» **ACTIVITY**
Each line from the one containing "Viewport: 2576px width, 1449px" through the last line of the entries below is to be transcribed exactly. Nothing else belongs in the reply.

» **RECORDS SUPPLIED**
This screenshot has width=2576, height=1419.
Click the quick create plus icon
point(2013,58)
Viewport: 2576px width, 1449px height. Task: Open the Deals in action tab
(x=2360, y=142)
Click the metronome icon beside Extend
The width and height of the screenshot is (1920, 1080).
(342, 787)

» **EXERCISE OUTPUT**
Viewport: 2576px width, 1449px height. Task: Open the Deals in action tab
(x=2360, y=142)
Click the metronome icon beside Extend
The width and height of the screenshot is (1920, 1080).
(342, 787)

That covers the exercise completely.